── DATA PROVIDED ──

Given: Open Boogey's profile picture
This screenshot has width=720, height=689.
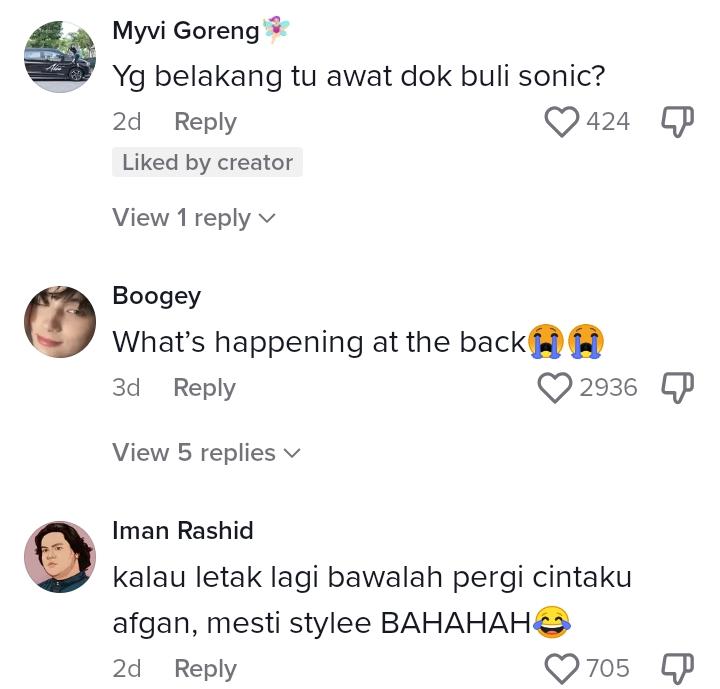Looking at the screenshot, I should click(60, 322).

───
── DATA PROVIDED ──

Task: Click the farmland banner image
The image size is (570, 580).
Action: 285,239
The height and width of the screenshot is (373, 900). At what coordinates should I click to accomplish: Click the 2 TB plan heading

───
── DATA PROVIDED ──

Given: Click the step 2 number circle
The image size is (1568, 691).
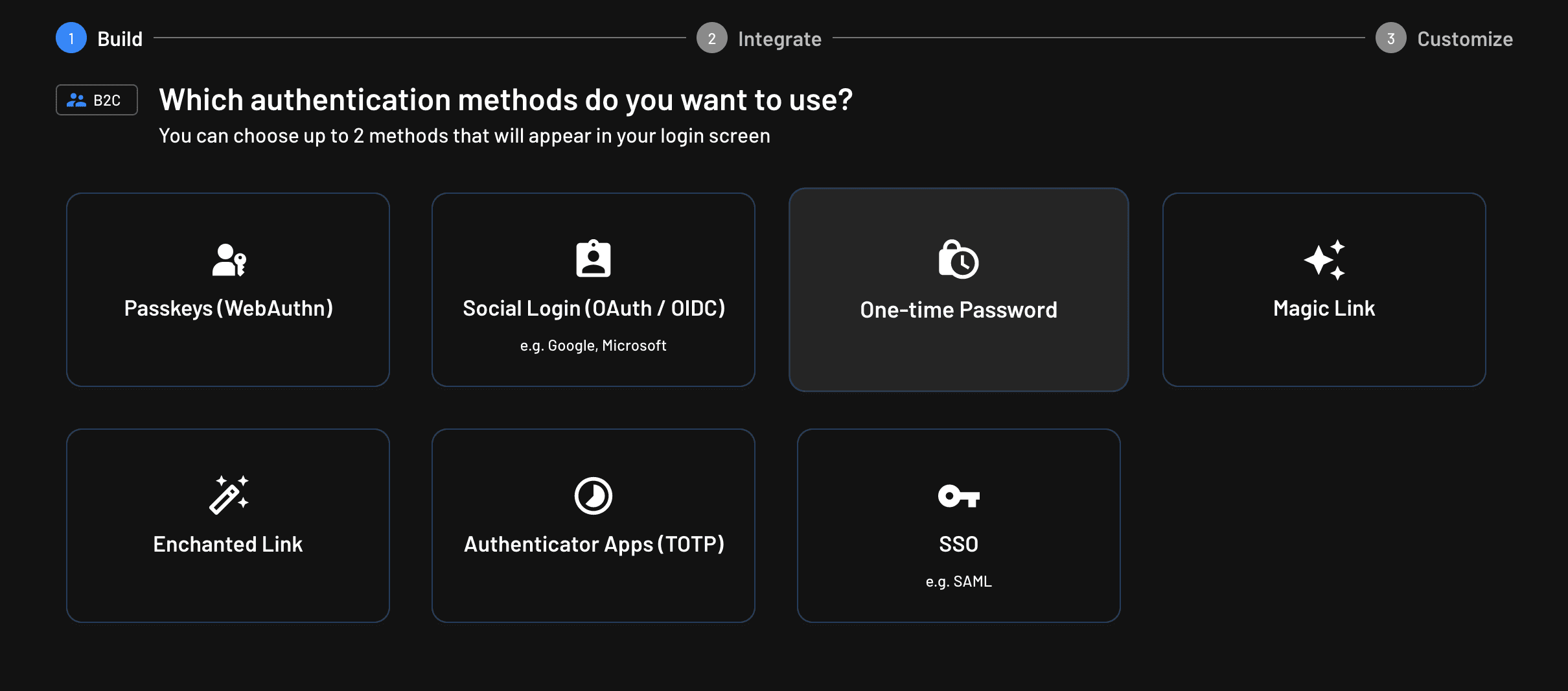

───

Report only a number, the count of lines in the listing that contain the word "Given".

2